+++ Extract +++

Transforming a space with the colours of your outfit

This project for online fashion outlet Farfetch was beautifully simple in its concept but required some serious technology (including TensorflowJS) to make it work.

Transforming a space with the colours of your outfit

This project ended up requiring TensorFlow JS body segmentation, K-means clustering, Vantage-Point trees and a ton of WebGL graphics. Oh, and it needed to be finished in 6 weeks and delivered on site in Miami, Florida without the option to even go on site in-person.

Thankfully, I didn't have to reinvent ML body segmentation (thanks, TensorFlow) or K-means clustering (thanks, Colorthief), or Vantage Point Trees (thanks, vptree) but I did have to know that these existed, what they could do, and figure out how to incorporate them into my proposed solution.

The body segmentation was needed so that the webcams above each screen could separate the person from the background. I also needed to select pixels from specific body areas to get the best chance of finding clothing items in order to perform colour analysis (instead of, for example, getting skin colours).

Next, these pixels could be handed to Colorthief which essentially runs a clustering+quantisation algorithm to figure out the prominent colours in each region. A sort of pixellated "silhouette" of the user was drawn on screen with the relevant colours, to provide instant feedback while the system initiated an image search in the background...

The "palettes" for the user were then used to perform searches (within milliseconds) across a dataset of photography (FarFetch products) which had been run through a similar body segmentation + colour palette analysis - and, yes, I had to build that data processing pipeline, too. And a system to allow human reviewers to browse and manually mark unsuitable images.

Close matches could then be loaded into a special dynamic "grid" of imagery, separated into lower/middle/upper body regions of the screen, to produce beautiful collages whose colours reflected the person standing in front of that screen.

Finally, an additional PixiJS canvas used colour matches to generate a continuously-evolving "particle system" of slow-moving shapes to drive an enormous LED-matrix lighting system diffused behind the entire back wall of the space.

+++ The data +++

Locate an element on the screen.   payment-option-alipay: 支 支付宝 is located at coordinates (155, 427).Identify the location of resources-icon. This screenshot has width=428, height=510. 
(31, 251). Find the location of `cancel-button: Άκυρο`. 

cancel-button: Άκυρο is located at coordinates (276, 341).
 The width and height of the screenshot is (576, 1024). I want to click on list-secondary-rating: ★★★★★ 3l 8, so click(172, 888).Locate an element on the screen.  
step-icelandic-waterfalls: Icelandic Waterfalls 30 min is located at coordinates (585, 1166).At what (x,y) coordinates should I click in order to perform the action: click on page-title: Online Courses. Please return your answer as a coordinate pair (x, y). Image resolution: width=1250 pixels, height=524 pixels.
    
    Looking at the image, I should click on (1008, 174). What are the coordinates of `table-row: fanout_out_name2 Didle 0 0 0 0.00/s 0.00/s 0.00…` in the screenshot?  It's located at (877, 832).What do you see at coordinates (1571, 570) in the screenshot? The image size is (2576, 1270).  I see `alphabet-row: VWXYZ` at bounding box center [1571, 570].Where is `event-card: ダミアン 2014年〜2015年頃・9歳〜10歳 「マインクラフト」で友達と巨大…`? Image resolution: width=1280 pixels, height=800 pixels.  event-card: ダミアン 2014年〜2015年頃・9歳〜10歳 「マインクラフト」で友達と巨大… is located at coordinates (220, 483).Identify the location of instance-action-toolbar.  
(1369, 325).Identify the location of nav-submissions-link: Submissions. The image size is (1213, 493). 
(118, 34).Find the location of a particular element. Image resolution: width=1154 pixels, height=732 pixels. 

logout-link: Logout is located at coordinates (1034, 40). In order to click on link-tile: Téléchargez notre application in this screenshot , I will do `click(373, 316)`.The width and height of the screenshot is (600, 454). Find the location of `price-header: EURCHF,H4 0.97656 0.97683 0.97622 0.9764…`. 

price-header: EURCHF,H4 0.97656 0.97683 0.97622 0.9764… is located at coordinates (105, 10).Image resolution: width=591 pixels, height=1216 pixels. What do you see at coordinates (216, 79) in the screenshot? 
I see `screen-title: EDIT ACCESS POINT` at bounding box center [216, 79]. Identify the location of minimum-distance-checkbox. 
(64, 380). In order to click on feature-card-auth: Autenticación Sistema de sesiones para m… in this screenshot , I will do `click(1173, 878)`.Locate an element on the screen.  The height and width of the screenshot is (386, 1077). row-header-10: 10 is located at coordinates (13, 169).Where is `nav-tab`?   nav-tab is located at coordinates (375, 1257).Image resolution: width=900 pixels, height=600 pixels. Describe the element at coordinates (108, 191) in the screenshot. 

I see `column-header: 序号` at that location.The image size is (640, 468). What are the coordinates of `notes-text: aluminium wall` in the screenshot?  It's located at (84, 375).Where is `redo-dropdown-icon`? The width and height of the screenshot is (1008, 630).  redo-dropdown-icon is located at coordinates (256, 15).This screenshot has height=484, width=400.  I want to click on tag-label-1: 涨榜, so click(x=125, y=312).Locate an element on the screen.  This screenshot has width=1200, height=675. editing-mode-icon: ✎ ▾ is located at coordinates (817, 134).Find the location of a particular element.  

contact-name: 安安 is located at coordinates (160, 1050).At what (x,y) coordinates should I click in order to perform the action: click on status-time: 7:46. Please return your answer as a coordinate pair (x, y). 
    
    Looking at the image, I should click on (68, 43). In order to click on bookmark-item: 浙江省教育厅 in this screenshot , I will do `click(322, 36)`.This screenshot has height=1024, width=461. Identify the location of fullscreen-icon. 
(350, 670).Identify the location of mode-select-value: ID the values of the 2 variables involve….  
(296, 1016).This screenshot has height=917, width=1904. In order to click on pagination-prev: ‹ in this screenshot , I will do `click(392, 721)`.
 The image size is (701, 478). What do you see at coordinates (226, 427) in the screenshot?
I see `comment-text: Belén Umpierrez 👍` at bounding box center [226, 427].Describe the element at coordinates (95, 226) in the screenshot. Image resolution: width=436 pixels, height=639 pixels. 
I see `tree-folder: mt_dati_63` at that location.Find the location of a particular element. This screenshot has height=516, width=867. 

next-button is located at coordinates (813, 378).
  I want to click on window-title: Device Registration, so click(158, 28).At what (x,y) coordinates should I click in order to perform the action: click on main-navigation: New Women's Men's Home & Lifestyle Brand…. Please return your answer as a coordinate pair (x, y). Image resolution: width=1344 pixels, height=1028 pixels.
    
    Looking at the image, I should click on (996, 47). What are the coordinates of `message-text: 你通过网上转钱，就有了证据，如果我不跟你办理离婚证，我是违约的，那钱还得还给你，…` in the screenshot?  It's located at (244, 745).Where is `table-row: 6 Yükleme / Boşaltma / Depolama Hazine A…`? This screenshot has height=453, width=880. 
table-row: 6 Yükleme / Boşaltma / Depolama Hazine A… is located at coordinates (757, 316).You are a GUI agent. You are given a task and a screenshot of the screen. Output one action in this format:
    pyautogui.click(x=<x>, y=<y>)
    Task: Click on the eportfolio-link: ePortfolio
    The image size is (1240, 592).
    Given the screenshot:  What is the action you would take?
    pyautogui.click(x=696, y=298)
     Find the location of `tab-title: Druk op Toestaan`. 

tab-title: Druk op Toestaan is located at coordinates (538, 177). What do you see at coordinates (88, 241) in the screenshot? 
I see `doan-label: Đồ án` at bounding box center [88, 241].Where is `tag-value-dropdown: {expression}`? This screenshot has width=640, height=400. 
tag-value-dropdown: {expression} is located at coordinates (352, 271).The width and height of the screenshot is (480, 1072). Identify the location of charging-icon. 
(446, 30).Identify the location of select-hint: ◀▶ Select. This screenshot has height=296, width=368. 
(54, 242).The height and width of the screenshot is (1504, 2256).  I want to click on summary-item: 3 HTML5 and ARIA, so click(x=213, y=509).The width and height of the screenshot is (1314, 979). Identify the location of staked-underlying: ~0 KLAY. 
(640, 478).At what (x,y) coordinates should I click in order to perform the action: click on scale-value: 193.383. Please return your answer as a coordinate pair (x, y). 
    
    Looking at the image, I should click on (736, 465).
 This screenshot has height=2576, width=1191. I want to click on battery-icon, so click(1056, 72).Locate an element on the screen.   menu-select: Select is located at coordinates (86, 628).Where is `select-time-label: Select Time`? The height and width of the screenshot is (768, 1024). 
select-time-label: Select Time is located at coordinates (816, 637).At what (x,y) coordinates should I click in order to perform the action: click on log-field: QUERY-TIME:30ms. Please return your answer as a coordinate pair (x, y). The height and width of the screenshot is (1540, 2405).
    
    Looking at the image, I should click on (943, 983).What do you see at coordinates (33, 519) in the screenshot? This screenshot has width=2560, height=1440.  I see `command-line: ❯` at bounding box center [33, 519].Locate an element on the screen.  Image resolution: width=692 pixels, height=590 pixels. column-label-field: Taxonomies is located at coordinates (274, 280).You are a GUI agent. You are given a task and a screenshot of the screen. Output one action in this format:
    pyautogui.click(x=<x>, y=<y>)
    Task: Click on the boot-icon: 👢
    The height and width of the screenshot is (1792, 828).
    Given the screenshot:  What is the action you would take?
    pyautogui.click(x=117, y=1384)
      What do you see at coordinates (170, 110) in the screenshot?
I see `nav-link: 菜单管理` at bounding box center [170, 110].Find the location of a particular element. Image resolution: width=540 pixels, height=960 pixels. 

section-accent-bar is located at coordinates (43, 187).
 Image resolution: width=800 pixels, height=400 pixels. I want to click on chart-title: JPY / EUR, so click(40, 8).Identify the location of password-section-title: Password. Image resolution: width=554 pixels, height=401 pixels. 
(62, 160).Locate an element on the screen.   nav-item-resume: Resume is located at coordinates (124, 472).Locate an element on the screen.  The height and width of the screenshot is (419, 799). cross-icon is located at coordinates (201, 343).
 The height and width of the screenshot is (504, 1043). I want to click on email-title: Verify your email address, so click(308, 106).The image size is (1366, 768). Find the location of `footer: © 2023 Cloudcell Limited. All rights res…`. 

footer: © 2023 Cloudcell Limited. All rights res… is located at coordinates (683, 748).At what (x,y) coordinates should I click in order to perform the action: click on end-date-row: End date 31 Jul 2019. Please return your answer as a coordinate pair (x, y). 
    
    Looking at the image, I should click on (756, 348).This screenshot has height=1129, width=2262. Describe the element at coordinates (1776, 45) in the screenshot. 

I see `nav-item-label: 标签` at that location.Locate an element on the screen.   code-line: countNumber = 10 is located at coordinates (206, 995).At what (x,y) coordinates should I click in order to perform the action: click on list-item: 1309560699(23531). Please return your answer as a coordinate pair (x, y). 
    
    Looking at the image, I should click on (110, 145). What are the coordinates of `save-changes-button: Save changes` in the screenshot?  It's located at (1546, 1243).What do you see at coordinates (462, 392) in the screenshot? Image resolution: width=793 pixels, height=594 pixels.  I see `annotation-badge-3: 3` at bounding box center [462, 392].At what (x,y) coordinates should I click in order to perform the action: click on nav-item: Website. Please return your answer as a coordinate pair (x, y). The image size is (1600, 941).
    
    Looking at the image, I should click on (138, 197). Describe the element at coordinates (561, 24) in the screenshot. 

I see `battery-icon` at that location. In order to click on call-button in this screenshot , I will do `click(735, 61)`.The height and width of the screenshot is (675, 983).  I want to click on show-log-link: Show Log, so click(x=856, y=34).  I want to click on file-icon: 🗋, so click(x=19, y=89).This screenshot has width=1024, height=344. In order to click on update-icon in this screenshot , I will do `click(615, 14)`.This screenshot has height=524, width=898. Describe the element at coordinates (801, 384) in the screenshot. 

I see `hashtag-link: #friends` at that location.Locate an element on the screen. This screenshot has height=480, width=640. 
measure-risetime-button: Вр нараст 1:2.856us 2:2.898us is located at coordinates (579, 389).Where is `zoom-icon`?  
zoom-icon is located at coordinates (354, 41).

+++

**Task to complete:**
From the Farfetch project write-up above, copy the passage between "This project for" and "make it work.", inclusive.

**Exercise output:**
This project for online fashion outlet Farfetch was beautifully simple in its concept but required some serious technology (including TensorflowJS) to make it work.